Mi proceso fue muy distinto al de otras mujeres porque la primera vez, la más difícil, no tuve que vivir una transición como tal, nada de verme el pelo “sucio” —no sé si soy la única a la que le pasaba, pero cuando las canas empezaban a aflorar entre tintes esa era la sensación que me daba— o con distintos tonos muy contrastados —algo que entonces me horrorizaba, pero que ahora me gusta muchísimo—, simplemente pedí que me cortaran lo que sobraba y allí encontré a la Leticia que soy. Durante estos años, he encontrado a muchas de ellas en Instagram contando sus transiciones hacia su cabello natural, compartiendo consejos, experiencias, haciendo comunidad. Podría parecer, desde fuera, que lo que hacen no es necesario: solo es pelo. Pero no solo es pelo. En una sociedad en la que las mujeres somos infantilizadas de forma constante, no solo en nuestras opiniones, también en cómo debe de ser nuestro aspecto (y mira que es turbio esto, por favor), dejar que el paso del tiempo se nos note es toda una revolución.
Hace un par de años, comencé una charla sobre edadismo diciendo que no era casualidad que hablara sobre este tema la que se había dejado las canas. Se me ocurrió sobre la marcha, no estaba escrito en el guion, pero me pareció bastante significativo aunque no hubiera sido una decisión consciente la de hacerlo. El paso del tiempo me obsesiona como bien sabe cada persona que lee esta carta semanal: es uno de mis asuntos recurrentes. Podría parecer que ambas cosas —el edadismo y las canas— no están más relacionadas que en lo obvio, pero es mucho más fácil que aparezca lo primero si se da lo segundo, aun teniendo en cuenta que, como he contado antes, yo a los 20 ya tenía algunas lo que quiere decir que su aparición no significa que seas vieja. Y sí, escribo vieja con todas las letras, aunque ni lo sienta ni me crea que lo sea, porque la mirada ajena es lo que les dice a todas esas mujeres de las que hablaba un poquito más arriba. Por suerte, la hermandad es más fuerte que el machismo.
En esta locura permanente porque no se aprecie nada de lo que vivimos, hacer apología consciente de ese paso del tiempo parece un sinsentido. Dejarte ser se convierte en un acto de valentía y no teñirse en una rebelión: no hemos empezado a quemar botes de tinte (ni lo recomiendo, eh, solo hago una analogía) como sujetadores antaño, pero ahí estamos. La tiranía de la delgadez y de la juventud se parapetan en un montón de productos y tratamientos carísimos que solo tienen un objetivo: que aparentemos quince años menos de los que tenemos en realidad.

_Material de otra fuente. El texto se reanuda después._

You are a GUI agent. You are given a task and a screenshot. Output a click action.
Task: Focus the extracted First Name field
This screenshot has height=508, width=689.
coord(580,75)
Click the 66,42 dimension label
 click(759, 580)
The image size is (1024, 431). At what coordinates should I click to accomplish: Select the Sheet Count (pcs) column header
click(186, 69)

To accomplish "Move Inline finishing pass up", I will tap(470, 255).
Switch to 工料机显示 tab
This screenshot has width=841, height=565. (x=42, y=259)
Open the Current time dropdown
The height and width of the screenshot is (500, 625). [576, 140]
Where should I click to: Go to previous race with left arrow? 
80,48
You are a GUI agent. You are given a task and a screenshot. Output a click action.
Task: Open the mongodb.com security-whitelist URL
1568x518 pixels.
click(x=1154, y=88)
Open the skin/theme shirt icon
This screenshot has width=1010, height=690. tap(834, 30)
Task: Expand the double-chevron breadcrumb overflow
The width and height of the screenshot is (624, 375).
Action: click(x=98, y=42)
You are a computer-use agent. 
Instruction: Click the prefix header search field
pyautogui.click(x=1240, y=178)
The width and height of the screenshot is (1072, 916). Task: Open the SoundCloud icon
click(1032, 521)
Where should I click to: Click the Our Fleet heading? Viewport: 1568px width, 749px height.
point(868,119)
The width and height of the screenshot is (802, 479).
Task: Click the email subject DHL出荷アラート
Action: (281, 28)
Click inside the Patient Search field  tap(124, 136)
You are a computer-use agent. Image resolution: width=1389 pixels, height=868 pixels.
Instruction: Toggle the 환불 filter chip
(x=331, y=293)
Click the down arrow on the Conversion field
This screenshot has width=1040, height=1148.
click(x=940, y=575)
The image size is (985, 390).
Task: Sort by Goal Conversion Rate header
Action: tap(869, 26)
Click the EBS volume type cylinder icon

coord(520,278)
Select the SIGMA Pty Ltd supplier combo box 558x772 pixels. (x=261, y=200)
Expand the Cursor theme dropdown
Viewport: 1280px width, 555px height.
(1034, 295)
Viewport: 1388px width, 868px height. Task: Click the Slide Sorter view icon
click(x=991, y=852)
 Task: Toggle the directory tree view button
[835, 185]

No hay más que ver a Kris Jenner. Y nos lo han metido tanto en el cerebro con cada input que llega en forma de imágenes de ideales imposibles que cada vez conozco a más mujeres que no quieren verse ni en las fotos ni en los espejos y eso sí que es un verdadero drama. Que consigan borrarnos hasta de nuestros propios recuerdos es una victoria que no les podemos conceder.
Cuánto cuenta y cuánto callan estas palabras. Un abrazo.